- Sire: In Reality
- Grandsire: Intentionally
- Dam: Desert Trial
- Damsire: Moslem Chief
- Sex: Filly
- Foaled: 1970
- Country: United States
- Colour: Dark Bay
- Breeder: Muriel Vanderbilt
- Owner: Harry T. Mangurian Jr.
- Trainer: Thomas F. Root Sr.
- Record: 28: 13-6-3
- Earnings: $421,538

Major wins
- Alabama Stakes (1973) Delaware Oaks (1973) Monmouth Oaks (1973) Test Stakes (1973) Gazelle Handicap (1973) Beldame Stakes (1973 & 1974) Matchmaker Handicap (1974)

Awards
- U.S. Champion 3-Yr-Old Filly (1973) U.S. Champion Older Female Horse (1974)

Honours
- United States Racing Hall of Fame (1979) Desert Vixen Stakes at Gulfstream Park

= Desert Vixen =

American-bred Thoroughbred racehorse

Desert Vixen (1970–1982) was an American Thoroughbred racehorse. She was the leading American filly of her generation, winning an Eclipse Award at the ages of both three and four. She was later inducted into the U. S. Racing Hall of Fame.

==Racing career==
Desert Vixen began racing at age two and met with limited success, winning only one of her five starts. At age three, Desert Vixen was the dominant filly in her class, winning eight straight races including a number of important Grade I stakes and tying the Belmont Park track record held by Canonero II in the Beldame Stakes. She broke the stakes record in the 1973 Gazelle Handicap which had been set by Susan's Girl the previous year. Her performance earned her the 1973 Eclipse Award for Outstanding 3-Year-Old Filly.

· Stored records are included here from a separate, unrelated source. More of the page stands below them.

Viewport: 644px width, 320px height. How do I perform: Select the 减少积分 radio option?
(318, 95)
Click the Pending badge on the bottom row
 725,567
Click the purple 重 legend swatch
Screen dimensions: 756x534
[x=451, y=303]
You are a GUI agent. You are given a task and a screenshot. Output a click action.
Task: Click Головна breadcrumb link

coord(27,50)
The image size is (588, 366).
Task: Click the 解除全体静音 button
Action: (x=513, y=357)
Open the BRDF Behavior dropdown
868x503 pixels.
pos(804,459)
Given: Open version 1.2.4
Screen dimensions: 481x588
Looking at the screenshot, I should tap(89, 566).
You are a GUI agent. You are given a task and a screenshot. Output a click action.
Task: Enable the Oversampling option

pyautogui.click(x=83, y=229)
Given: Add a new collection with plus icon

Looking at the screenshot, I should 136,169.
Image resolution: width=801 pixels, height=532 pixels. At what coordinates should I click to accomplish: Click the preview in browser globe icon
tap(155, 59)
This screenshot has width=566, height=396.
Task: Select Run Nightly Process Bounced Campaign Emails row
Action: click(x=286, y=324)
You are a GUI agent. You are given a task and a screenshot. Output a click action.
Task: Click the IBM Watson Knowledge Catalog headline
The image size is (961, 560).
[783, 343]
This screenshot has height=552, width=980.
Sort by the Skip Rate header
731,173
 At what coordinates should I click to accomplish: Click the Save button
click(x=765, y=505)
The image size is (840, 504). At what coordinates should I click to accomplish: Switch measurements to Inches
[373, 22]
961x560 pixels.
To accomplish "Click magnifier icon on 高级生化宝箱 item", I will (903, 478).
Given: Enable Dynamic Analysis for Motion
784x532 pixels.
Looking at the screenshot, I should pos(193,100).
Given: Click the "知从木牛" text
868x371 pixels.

At age four, Desert Vixen started slowly but then earned three important wins in her eleven races. One of her three second-place finishes came when she raced on turf for the first time in her career in the prestigious Washington, D.C. International. In that Grade I race, she finished behind winner Admetus but ahead of the superstar filly Dahlia, who had won the race in 1973. Desert Vixen won her second Beldame Stakes by 11½ lengths and tied the Atlantic City Race Course track record in winning the Matchmaker Handicap. Her 1974 performances earned her a second Eclipse Award as U.S. Champion Older Female Horse.

==Stud record==
As a broodmare, Desert Vixen produced Real Shadai, the leading sire in Japan in 1993.

In 1979, Desert Vixen was inducted into the United States' National Museum of Racing and Hall of Fame. She died in 1982 and is buried at Breckinridge Farm in Lexington, Kentucky.